Spoiler: The sequence is bounded below by $1$.
I will provide a detailed proof, if you want to try yourself, maybe don't look at my answer at first: We show that by induction. Let $x_n \ge 1$. Then $(x_n)^3-x_n\ge 0$ and $3(x_n)^2-1 >0$. Then $$x_{n+1} = \frac{3x_n^3-x_n}{3x_n^2-1} - \frac{x_n^3-x_n}{3x_n^2-1} = 2 \frac{x_n^3}{3x_n^2-1}$$ The last expression is a function in $x_n$ with the following properties: $f(x) = 2 \frac{x^3}{3x^2-1}$ has the derivative $$f'(x) = \frac{6x^2 (3x^2-1) - 6x \cdot 2x^3}{(3x^2-1)^2}=\frac{6x^4-6x^2}{(3x^2-1)^2}$$ which is positive for all $x>1$ because the denominator is non-zero (its zeros are at $\pm \frac{1}{\sqrt 3}$) and the numerator is $6x^2(x^2-1)$ which will be positive for $x>1$ as well. Therefore $f(1) < f(x)$ for all $x>1$. As $f(1) = 1$ we conclude that $x_{n+1} = f(x_n) \ge 1$.

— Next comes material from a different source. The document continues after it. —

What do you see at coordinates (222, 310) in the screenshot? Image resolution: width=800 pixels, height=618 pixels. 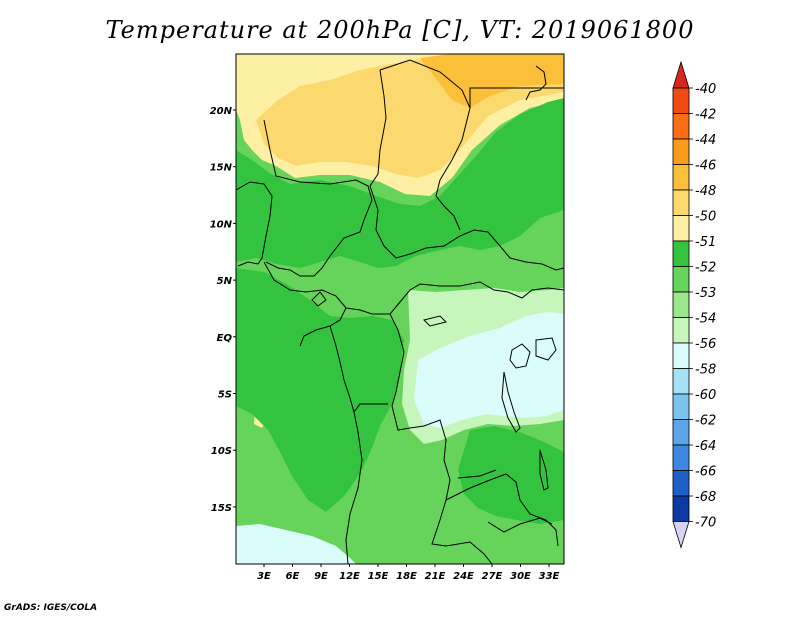 I see `latitude-labels: 20N 15N 10N 5N EQ 5S 10S 15S` at bounding box center [222, 310].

For finding the limit we realise that $x_{n+1} = x_n - \frac{g(x_n)}{g'(x_n)}$ for the function $g(x) = x^3-x$. Because the derivative satisfies $$|g'(x)| \ge 2$$ for all $x \ge 1$ the denominator will never vanish. We can conclude that the limit $l$ has to satisfy $$l= l - \frac{g(l)}{(g'(l)}$$ which means that $g(l) = 0$. Therefore $l^3=l$ which is the case for $l=1$ (and $l=0$ or $l=-1$ but these two can't be the limit because $x_n \ge 1$ for all $n$).